| Anton van Straaten 2006-07-30, 7:02 pm |
| Eric Hanchrow wrote:
>
>
> gavino> How does one do this with plt scheme? I saw rubyq and was
> gavino> like wow http://raa.ruby-lang.org/project/rq/
>
> My hunch is: not easily.
A fair amount of work is always involved in developing a general-purpose
package like Rubyq, but there's nothing particularly difficult about it.
Rubyq implements a straightforward job queue: nodes check a queue for
jobs, grab the next available job, and execute it. Other than the job
queue itself, Rubyq provides no support for communication between nodes.
To implement such a queue for a particular project is easy enough in any
Scheme with decent communication support (i.e. most full
implementations). Of course, it would take more work to package such
functionality as a general-purpose package, as has been done in the case
of Rubyq.
> However, take a look at http://www.toute.ca/ -- that's the home of a
> package [Termite] that works with Gambit scheme, which gives you basic
> concurrent programming. It should be relatively easy to build a
> cluster from that (although to be honest I've never gotten around to
> doing so).
Termite is built around a much more sophisticated concept than Rubyq.
Termite supports arbitrary communication between nodes, by allowing
first-class Scheme values, including closures and continuations, to be
transmitted between processes and across nodes.
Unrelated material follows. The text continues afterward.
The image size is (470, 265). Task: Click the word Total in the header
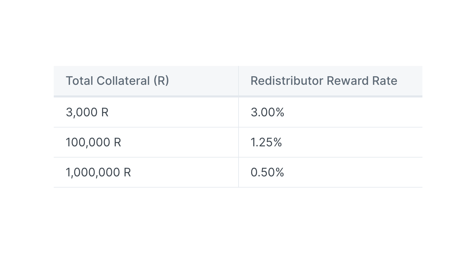[79, 81]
This is very powerful,
supporting true distributed/concurrent processing, in which processes
can easily collaborate with each other at a high level during processing.
Termite could certainly be used as a communication and process-spawning
mechanism to implement a Rubyq-like job queue, but it'd probably be
overkill, unless you also plan to have your jobs communicating with each
other in ways that Rubyq doesn't provide support for.